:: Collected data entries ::
* * * * *

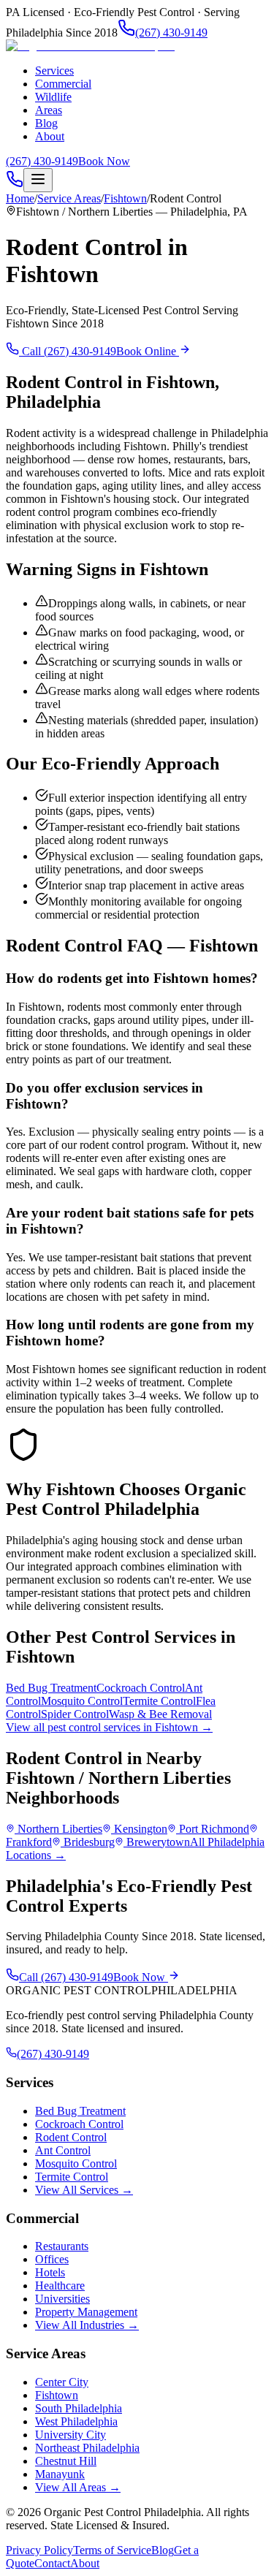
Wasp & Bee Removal (160, 1714)
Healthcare (60, 2285)
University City (70, 2434)
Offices (52, 2259)
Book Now (104, 161)
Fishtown (125, 198)
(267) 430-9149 (171, 32)
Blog (46, 123)
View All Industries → (87, 2325)
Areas (48, 110)
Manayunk (60, 2474)
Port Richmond (214, 1829)
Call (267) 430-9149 (67, 351)
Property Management (86, 2312)
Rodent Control (71, 2137)
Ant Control (63, 2150)
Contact (52, 2563)
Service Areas (69, 198)
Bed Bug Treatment (51, 1688)
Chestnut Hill (65, 2461)
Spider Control (75, 1714)
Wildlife (53, 97)
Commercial (63, 83)
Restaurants (61, 2246)
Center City (61, 2382)
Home (20, 198)
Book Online (147, 351)
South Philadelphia (78, 2408)
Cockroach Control (140, 1688)
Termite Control (159, 1701)
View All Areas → (78, 2487)
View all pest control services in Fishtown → (109, 1727)
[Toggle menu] (38, 180)
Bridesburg (89, 1842)
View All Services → (84, 2190)
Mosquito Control (82, 1701)
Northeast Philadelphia (87, 2448)
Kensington (140, 1829)
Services (54, 70)
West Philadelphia (76, 2421)
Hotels (50, 2272)
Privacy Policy (39, 2550)
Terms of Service (112, 2550)
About (49, 136)
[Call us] (14, 184)
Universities (62, 2298)
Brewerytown (158, 1842)
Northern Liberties (60, 1829)
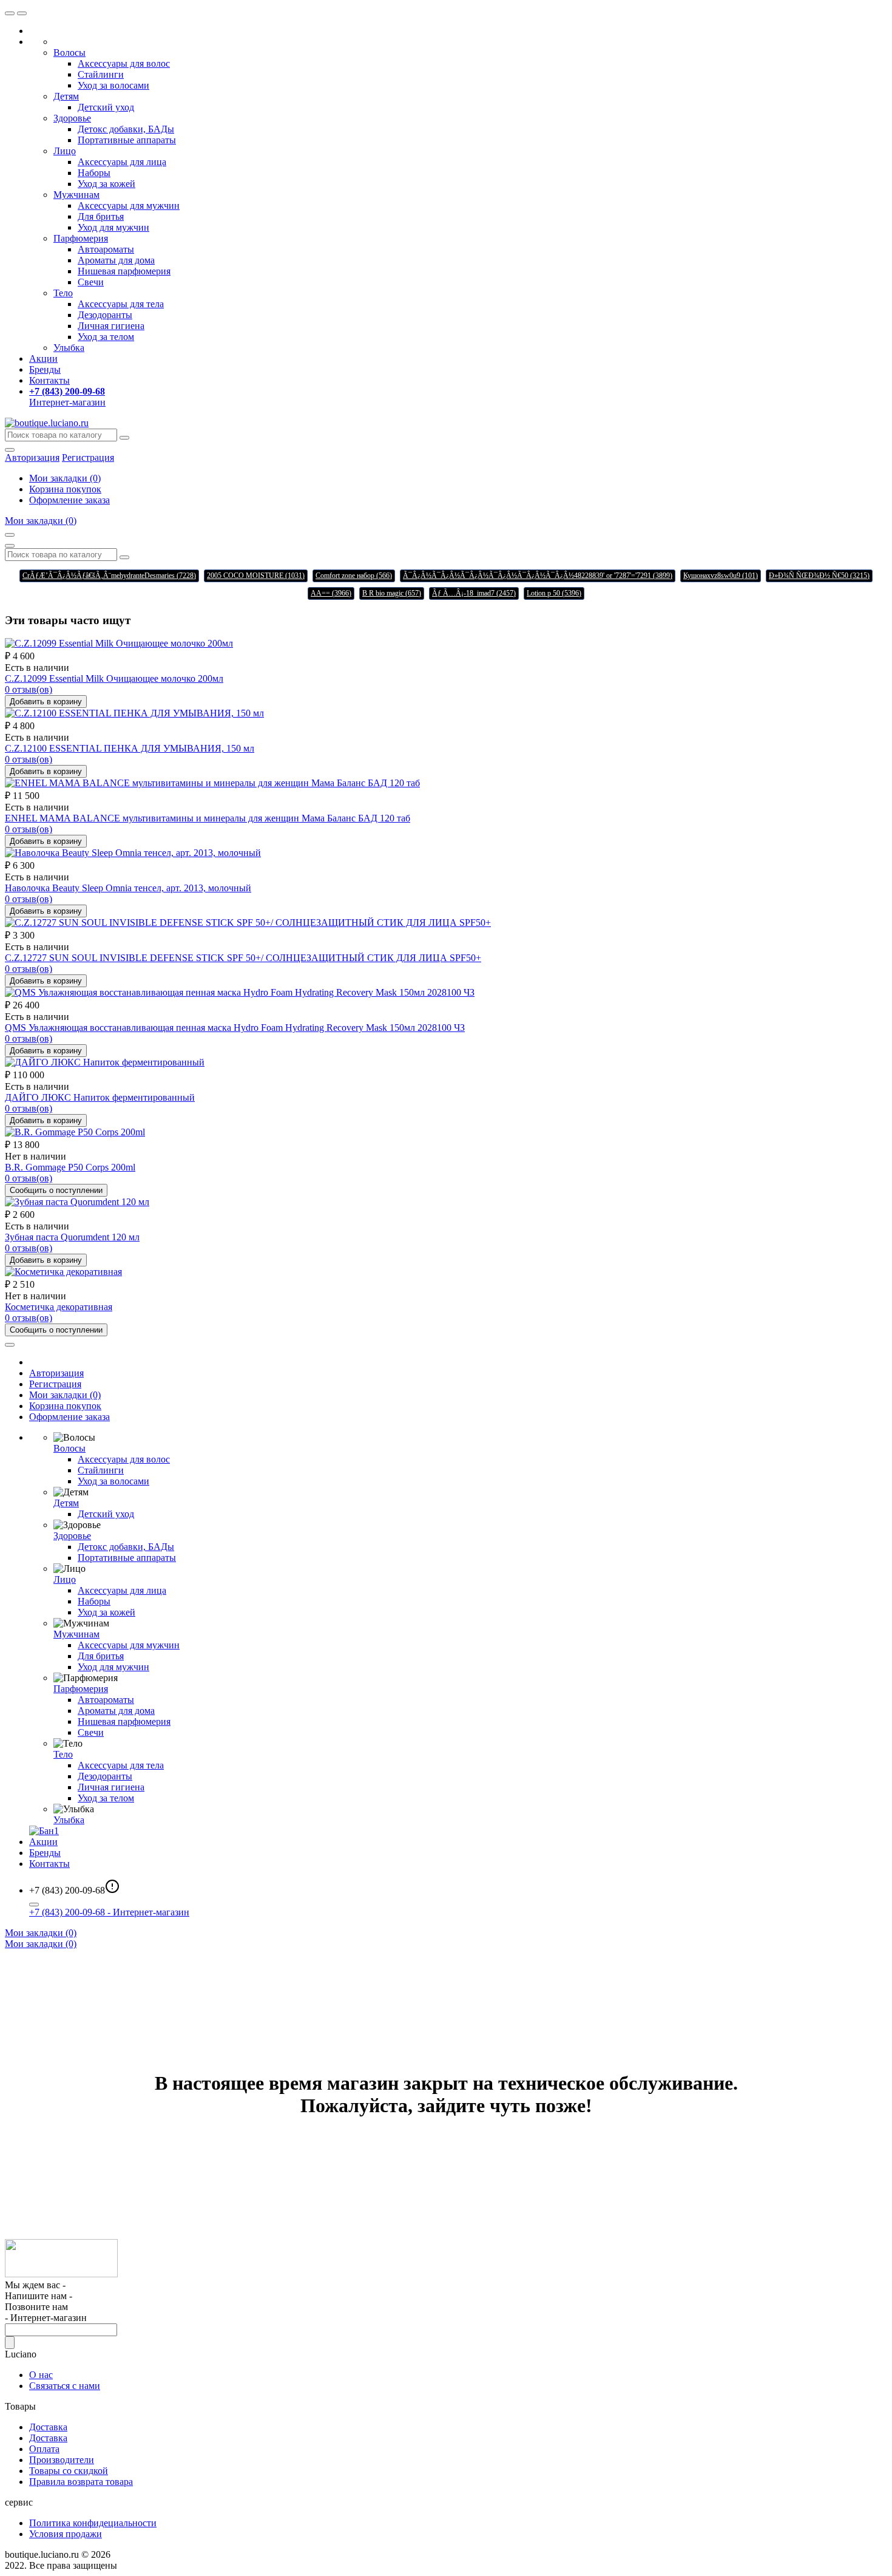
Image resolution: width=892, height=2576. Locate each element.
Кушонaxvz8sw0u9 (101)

* * * * *

:: What is being asked ::
Say how many lines in the entries above contain the string "Fishtown". Give the number by itself.

:: Worked solution ::
2